Alla Galleria civica di Enna “Una Cosa di Sinistra”

Domani, Sabato 28 Marzo, alle ore 16:00, alla Galleria Civica di Enna Alta, la piattaforma nazionale “Una Cosa Di Sinistra” promuove un’iniziativa pubblica – dal titolo La Politica e la Sinistra al Centro del Mediterraneo – dedicata alla Sicilia, alla questione meridionale e al ruolo del Mezzogiorno dentro il nuovo scenario mediterraneo. All’incontro prenderanno parte gli on. Roberto Speranza e Peppe Provenzano, con i saluti dell’on. Maria Stefania Marino e dell’on. Anthony Emanuele Barbagallo, segretario regionale del PD, alla presenza di numerosi giovani amministratori e dirigenti provenienti da tutta la Sicilia e non solo.

Il programma dell’iniziativa. Parteciperanno al dibattito: Tommaso Sasso, responsabile nazionale PD per i progetti di cultura politica, Raffaele Marras, Dirigente nazionale PD e Consulente Presidenza Regione Sardegna su sviluppo economico, Lorenzo Pacini, Assessore municipio 1 di Milano, Elisa Carbone, già sindaca di Sommatino e segreteria regionale del PD, Fabio Termine, sindaco di Sciacca e segreteria regionale del PD, Quintino Rocca, sindaco di Aci Sant’Antonio, Adriano Licata, vicesindaco di Leonforte, Giulia Passalacqua, assessora e consigliera comunale di Trapani, e poi Matteo Bonaccorso, consigliere comunale di Catania, Angelo Greco, consigliere comunale di Siracusa, Melissa Pappalardo, consigliere comunale Biancavilla, Andrea Graceffo, consigliere comunale di Calamonaci, Gabriele Giarrana, consigliere comunale di Ravanusa, Graziana Morina, consigliera comunale di Agira, Roberta Sallemi, consigliera comunale di Vittoria, Giovanni Vazzana, consigliere comunale di Geraci Siculo, e Claudia Saccà, già consigliera comunale di Lentini.

Ad aprire l’iniziativa sarà Lillo Colaleo, della segreteria regionale del PD, con un breve intervento introduttivo. Il dibattito sarà poi moderato Aurora Caggegi, della segreteria nazionale GD, e Marco Greco, segretario regionale dei GD e consigliere comunale di Enna.

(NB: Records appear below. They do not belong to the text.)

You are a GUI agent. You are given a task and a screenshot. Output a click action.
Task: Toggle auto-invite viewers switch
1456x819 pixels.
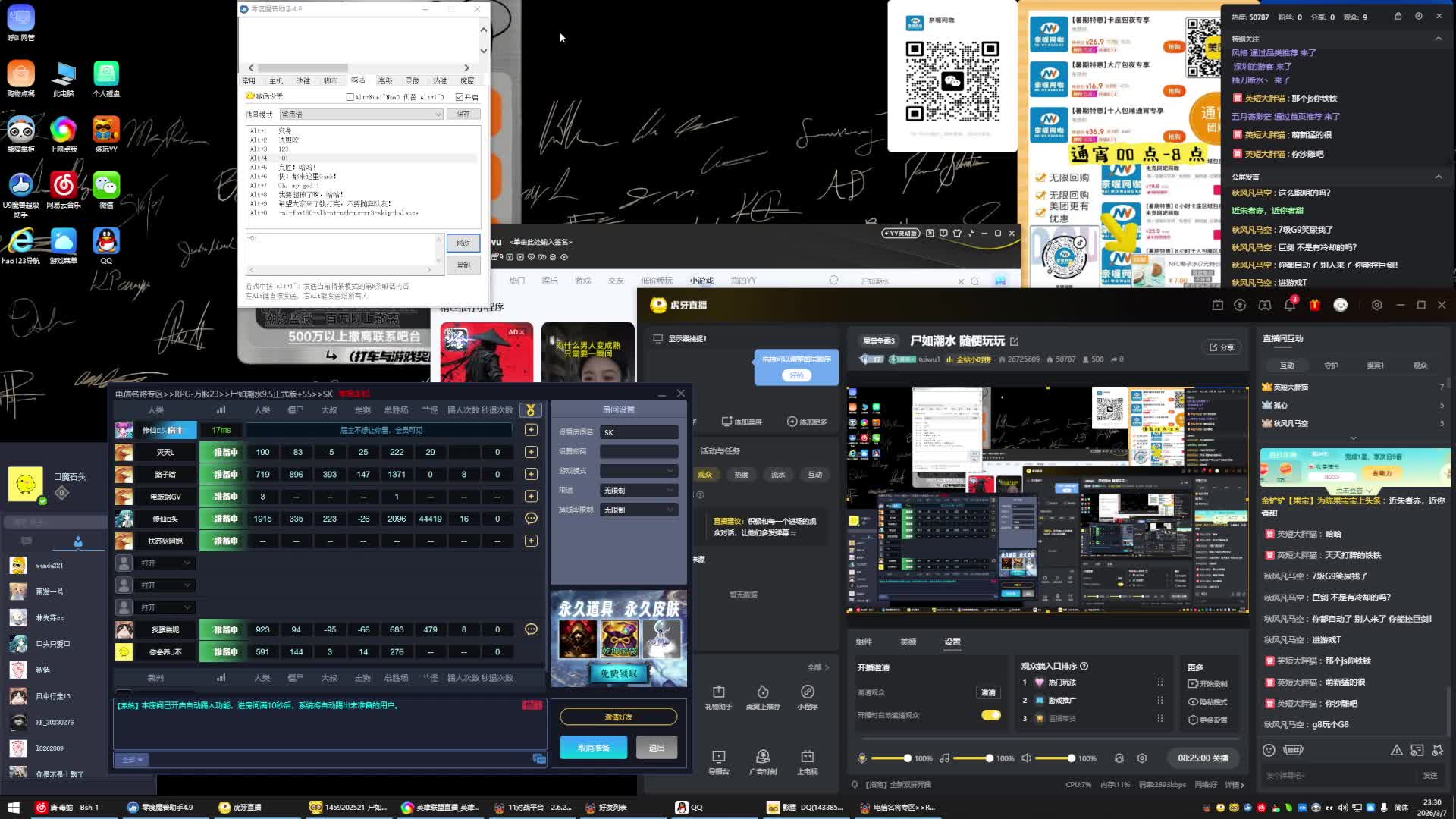(990, 715)
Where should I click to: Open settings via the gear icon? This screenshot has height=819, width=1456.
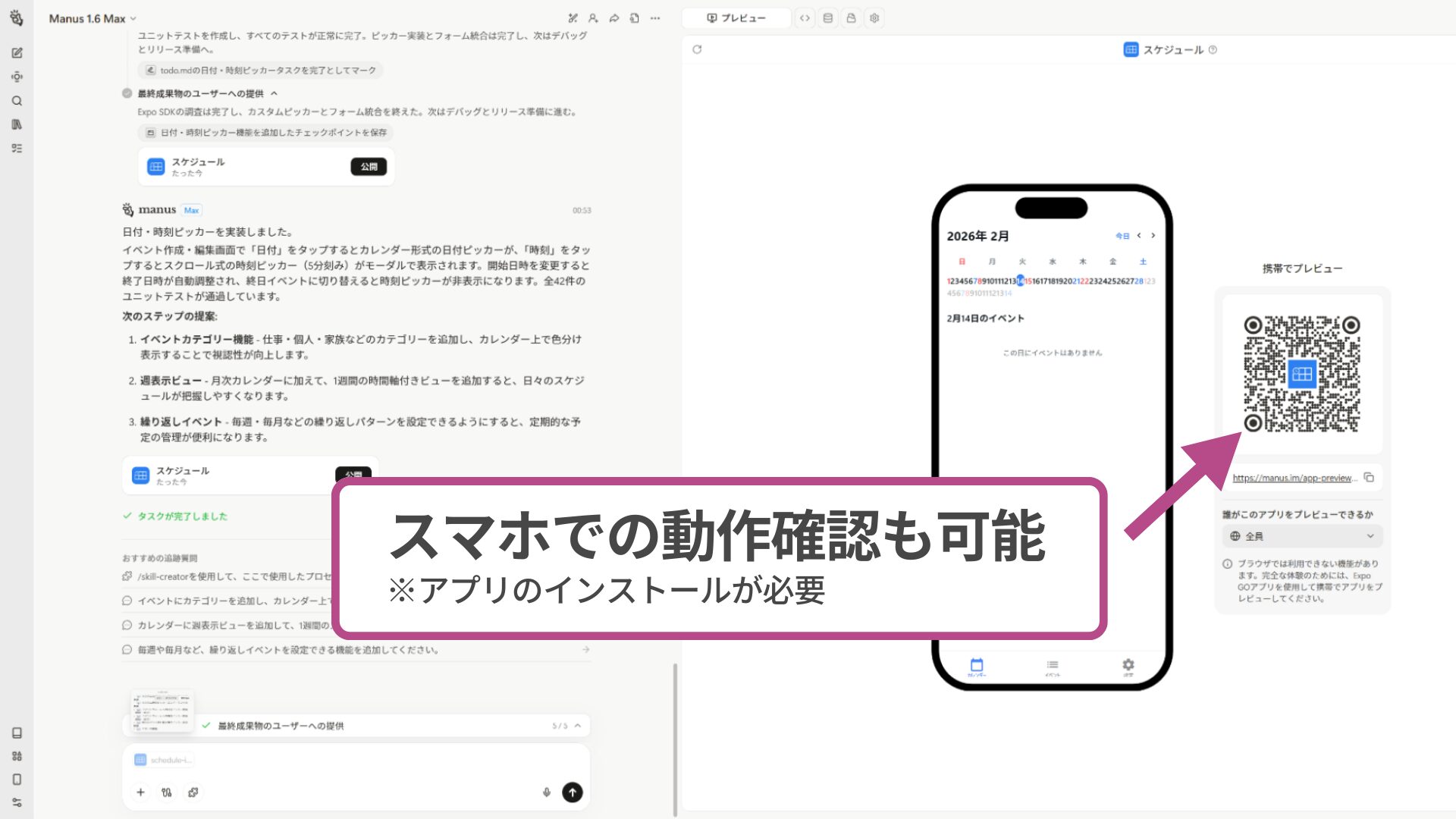[874, 17]
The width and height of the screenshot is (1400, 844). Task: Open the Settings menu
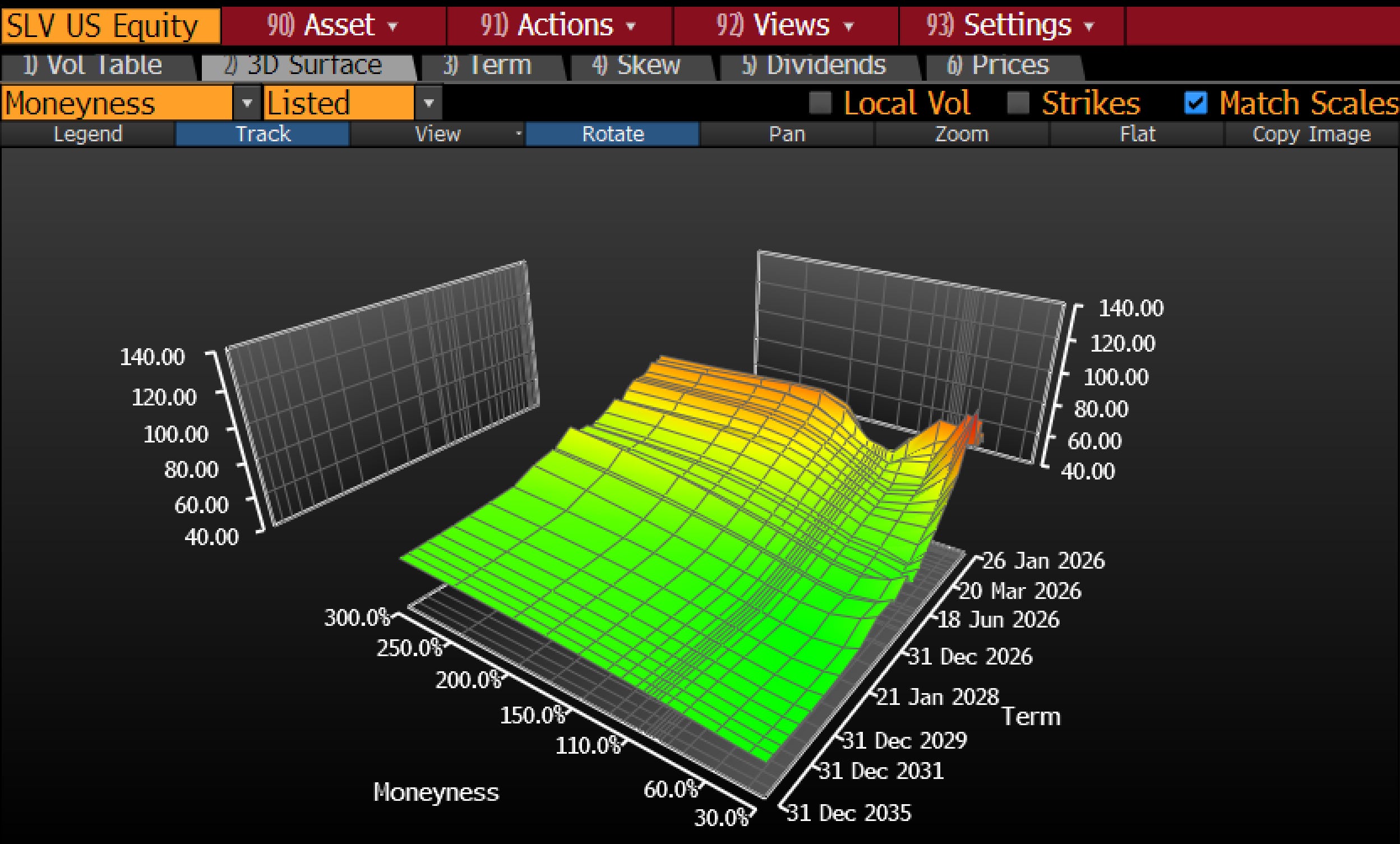(x=1010, y=26)
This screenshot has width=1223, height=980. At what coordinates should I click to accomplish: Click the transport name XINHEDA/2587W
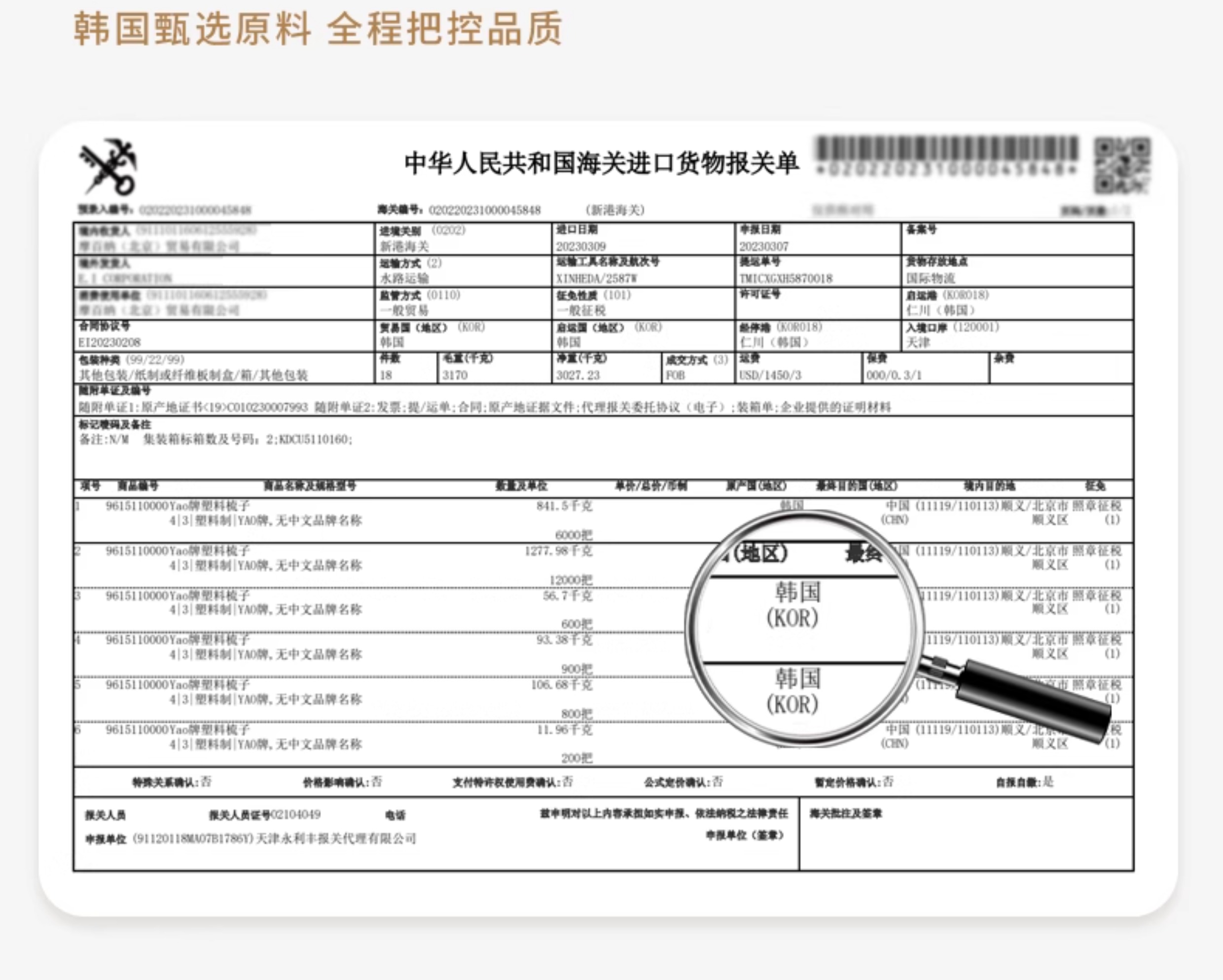(x=596, y=279)
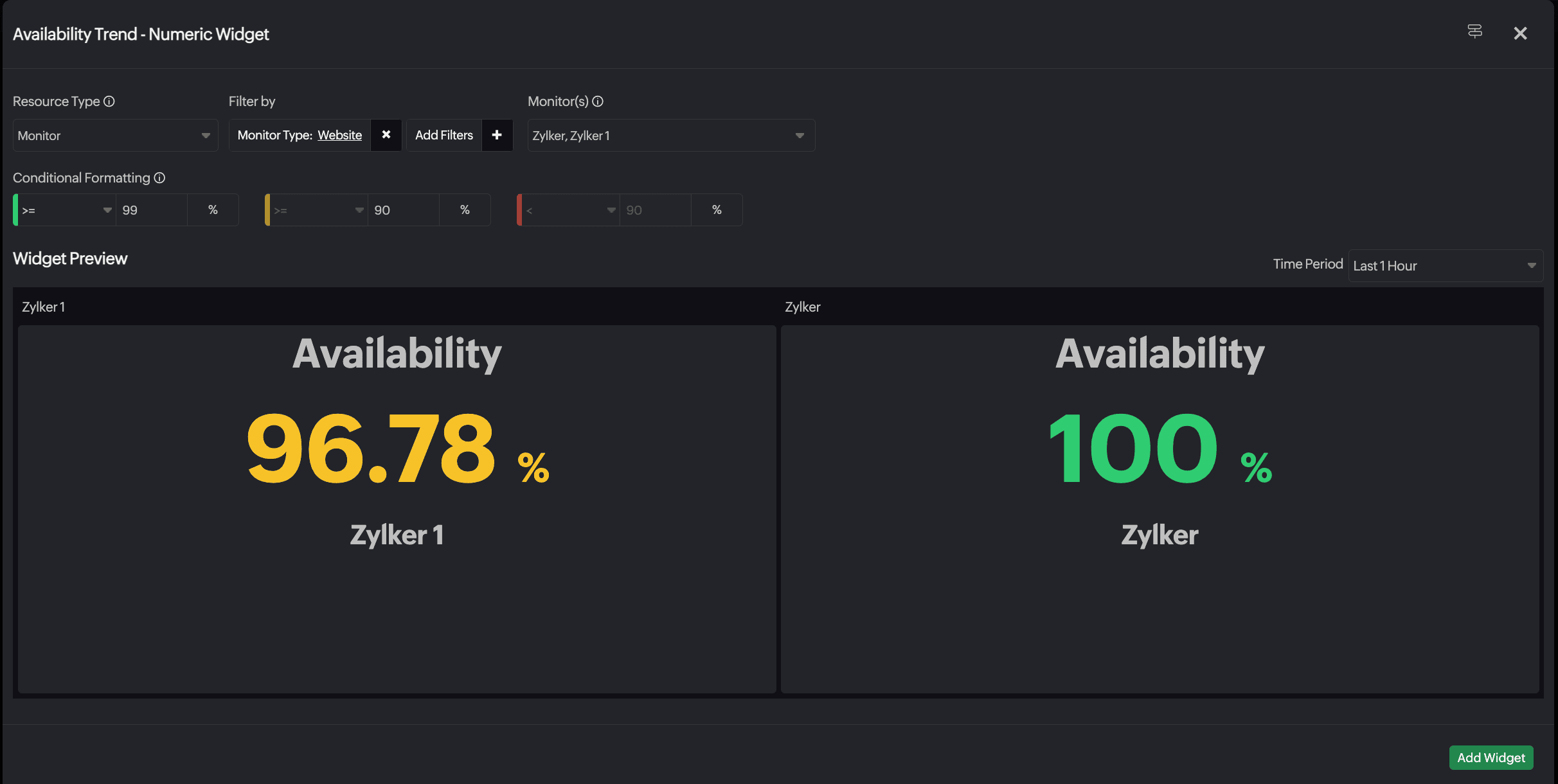
Task: Click the Monitor(s) info icon
Action: 598,102
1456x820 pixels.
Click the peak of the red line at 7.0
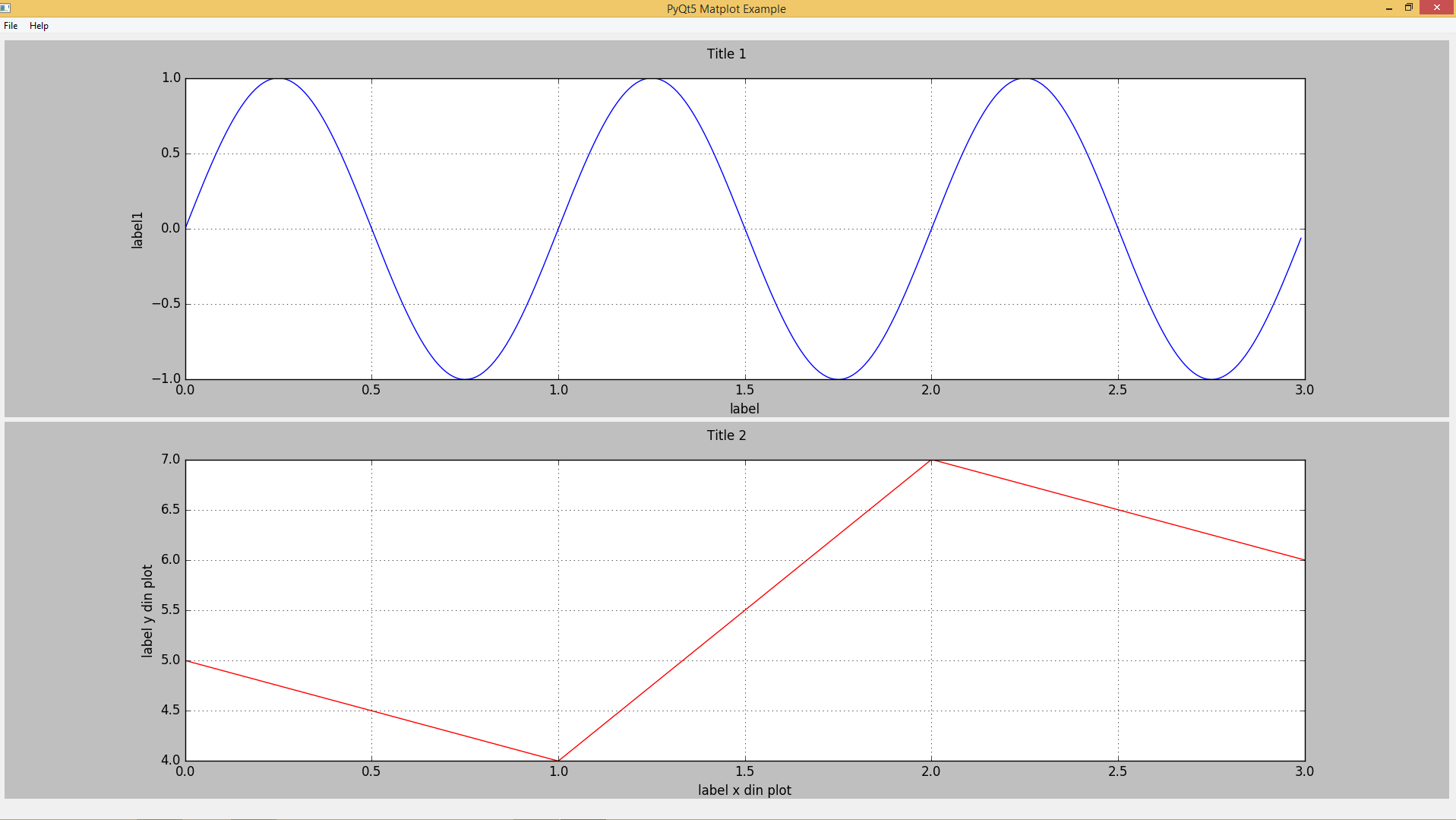point(931,459)

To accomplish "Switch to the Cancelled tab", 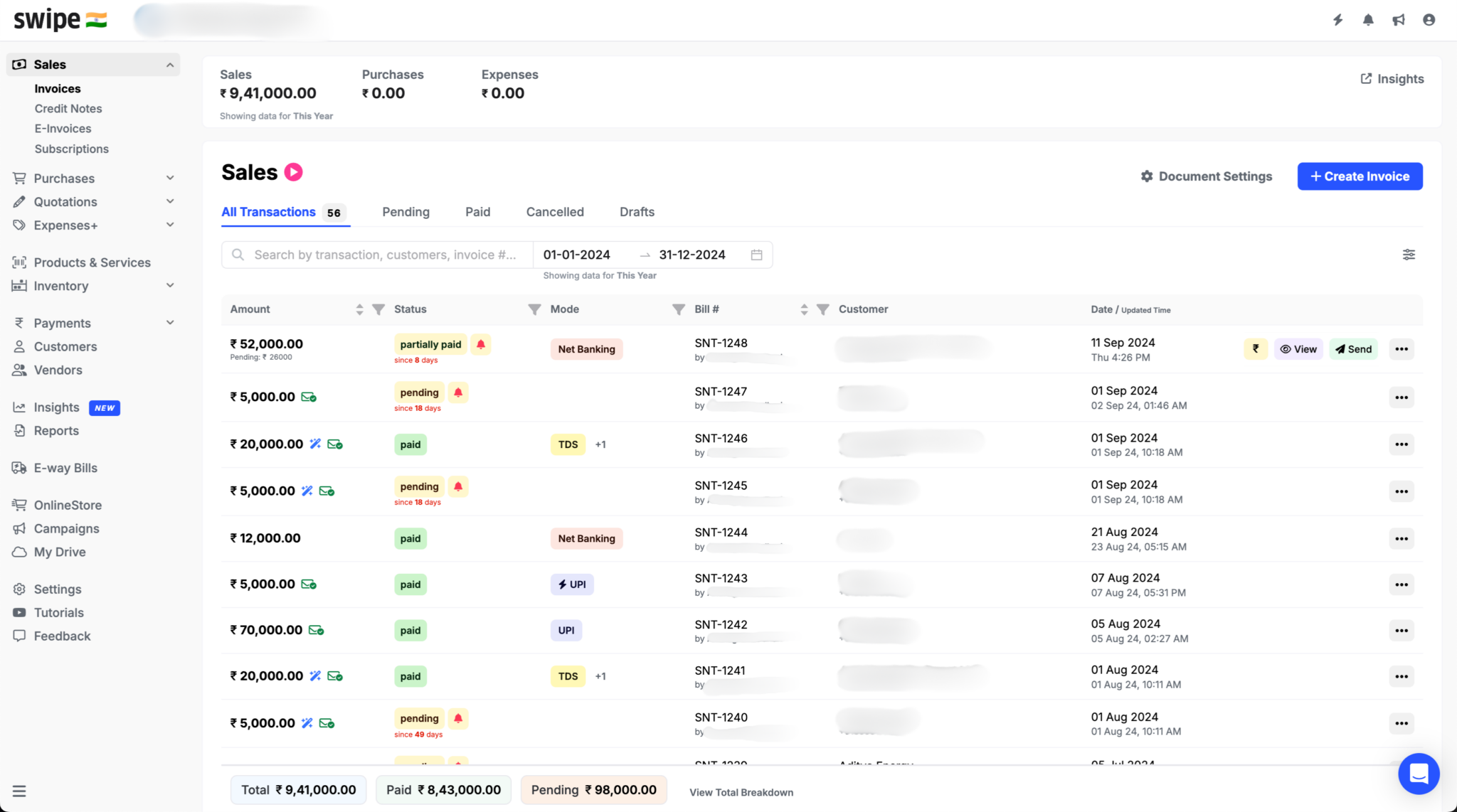I will tap(555, 211).
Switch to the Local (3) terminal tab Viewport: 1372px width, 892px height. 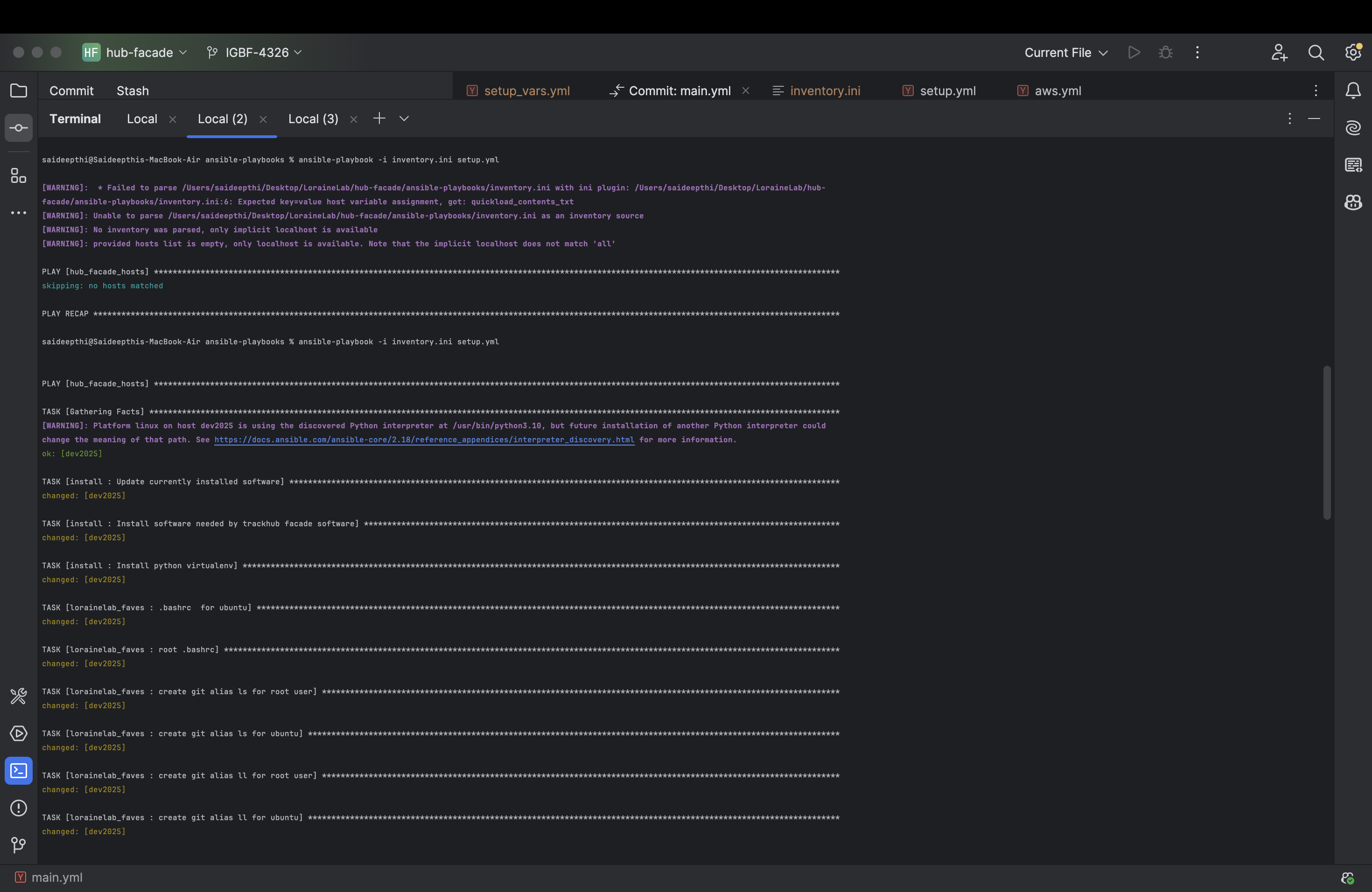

In particolare, il dibattito si incentrerà su quattro grandi nodi: lo spopolamento e la crisi delle aree interne, la questione morale e i fattori che ancora frenano lo sviluppo, il rapporto tra beni comuni, diritti e qualità della vita, e infine la necessità di una nuova visione strategica per la Sicilia e per il Mezzogiorno, dentro uno scenario sempre più mediterraneo. Un confronto serio e politico, che metterà al centro problemi reali, responsabilità delle classi dirigenti e futuro delle nuove generazioni, per provare a costruire una proposta di cambiamento credibile, all’altezza del tempo che viviamo.